This can be done with DroidCam. This has three parts: an app that you install in your Android device or iPhone, a Linux executable, and a Linux kernel module.
I did a search of the forum, and see that 666philb has got it going in Fossapup:
The only catch is, when the kernel is changed, you will have to recompile the DroidCam module. It is 'v4l2loopback-dc.ko', and to make it easy to compile, I have pulled just the module source out as a separate package, see 'droidcam-v4l2loopback-dc-1.8.2.tar.gz' attached.

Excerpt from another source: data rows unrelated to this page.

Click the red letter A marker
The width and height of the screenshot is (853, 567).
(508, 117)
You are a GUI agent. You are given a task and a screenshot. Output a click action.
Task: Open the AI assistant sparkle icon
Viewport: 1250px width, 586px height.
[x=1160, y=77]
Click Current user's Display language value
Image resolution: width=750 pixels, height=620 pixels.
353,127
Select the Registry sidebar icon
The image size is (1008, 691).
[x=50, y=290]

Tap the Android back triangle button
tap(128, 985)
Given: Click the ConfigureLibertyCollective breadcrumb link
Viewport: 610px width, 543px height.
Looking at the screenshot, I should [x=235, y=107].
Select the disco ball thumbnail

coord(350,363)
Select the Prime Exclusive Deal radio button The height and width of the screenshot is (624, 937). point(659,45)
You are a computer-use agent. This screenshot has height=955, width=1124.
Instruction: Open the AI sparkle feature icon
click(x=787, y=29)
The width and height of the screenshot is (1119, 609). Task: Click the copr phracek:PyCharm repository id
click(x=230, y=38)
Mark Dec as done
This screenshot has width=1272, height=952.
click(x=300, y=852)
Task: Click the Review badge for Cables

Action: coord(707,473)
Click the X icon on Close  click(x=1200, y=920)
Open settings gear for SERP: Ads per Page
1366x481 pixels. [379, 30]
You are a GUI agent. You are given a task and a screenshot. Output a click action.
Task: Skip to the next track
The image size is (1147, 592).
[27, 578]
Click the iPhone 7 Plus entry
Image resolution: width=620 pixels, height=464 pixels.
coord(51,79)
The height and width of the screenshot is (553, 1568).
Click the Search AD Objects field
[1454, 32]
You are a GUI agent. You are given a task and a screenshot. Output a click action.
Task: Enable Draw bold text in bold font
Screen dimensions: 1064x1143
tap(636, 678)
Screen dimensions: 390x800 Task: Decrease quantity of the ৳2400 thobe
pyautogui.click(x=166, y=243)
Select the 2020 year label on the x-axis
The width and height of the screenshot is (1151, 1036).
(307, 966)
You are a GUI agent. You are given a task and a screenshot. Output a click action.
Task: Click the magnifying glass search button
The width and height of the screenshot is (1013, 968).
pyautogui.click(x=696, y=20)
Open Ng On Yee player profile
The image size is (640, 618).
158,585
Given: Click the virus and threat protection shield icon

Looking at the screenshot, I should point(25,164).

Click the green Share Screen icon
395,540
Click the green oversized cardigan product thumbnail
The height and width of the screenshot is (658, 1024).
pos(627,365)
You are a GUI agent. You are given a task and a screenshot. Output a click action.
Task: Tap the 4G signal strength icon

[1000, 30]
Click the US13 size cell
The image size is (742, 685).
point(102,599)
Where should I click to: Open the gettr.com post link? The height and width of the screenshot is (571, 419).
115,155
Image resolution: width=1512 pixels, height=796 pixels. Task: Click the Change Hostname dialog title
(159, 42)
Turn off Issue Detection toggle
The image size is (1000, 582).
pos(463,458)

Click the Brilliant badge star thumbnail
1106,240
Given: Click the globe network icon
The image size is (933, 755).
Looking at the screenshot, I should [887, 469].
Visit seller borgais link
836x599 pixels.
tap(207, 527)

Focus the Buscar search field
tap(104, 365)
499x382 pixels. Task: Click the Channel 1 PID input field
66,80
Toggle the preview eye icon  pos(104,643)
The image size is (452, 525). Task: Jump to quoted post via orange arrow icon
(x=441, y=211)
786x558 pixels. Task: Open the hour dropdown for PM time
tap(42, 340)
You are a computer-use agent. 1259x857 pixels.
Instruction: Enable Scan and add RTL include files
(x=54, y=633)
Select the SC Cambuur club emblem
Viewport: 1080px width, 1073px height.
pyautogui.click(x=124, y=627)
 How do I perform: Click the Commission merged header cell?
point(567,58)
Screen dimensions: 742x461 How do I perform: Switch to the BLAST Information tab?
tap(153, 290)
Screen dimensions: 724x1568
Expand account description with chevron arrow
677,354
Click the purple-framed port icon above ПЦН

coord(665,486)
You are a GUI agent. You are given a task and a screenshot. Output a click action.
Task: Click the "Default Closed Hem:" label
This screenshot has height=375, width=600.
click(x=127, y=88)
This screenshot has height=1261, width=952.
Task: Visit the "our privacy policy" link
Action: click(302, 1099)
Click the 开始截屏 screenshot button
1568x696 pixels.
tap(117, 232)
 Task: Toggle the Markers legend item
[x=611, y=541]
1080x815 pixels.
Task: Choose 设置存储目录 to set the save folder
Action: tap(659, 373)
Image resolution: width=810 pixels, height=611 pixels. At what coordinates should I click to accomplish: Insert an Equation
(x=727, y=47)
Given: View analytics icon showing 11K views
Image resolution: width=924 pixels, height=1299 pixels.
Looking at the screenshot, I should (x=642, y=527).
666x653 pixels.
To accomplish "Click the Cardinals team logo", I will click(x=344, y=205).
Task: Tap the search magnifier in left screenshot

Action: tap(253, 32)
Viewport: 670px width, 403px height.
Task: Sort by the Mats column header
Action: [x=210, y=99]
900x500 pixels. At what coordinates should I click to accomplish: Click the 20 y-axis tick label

I have setup the kernel build for EasyOS so that the DroidCam module will always be compiled. The same could be done for the woof-ce kernel-kit. @dimkr
EasyOS 3.4.7 has the kernel module, and the 'droidcam-cli' CLI executable. I didn't compile the GTK app. And yay, it works:
https://bkhome.org/news/202204/droidcam ... works.html
Easy has GUVCView builtin, snapshot:
...the green bar shows that audio is working, when I speak to the phone.
Success with OBS Studio also.
Had some difficulty at first, as Easy uses pulseaudio.
In the blog post, I reported that video is stuck on 640x480, however, I discovered that resolution needs to be specified when loading the kernel module:
https://www.dev47apps.com/droidcam/linux/
Modern phones have very sophisticated optics and processing, and work real nice as a webcam.
The only problem is, some kind of holder is needed -- plenty available.
What I would like to do next is write a little GUI, to automate all the steps that I did manually.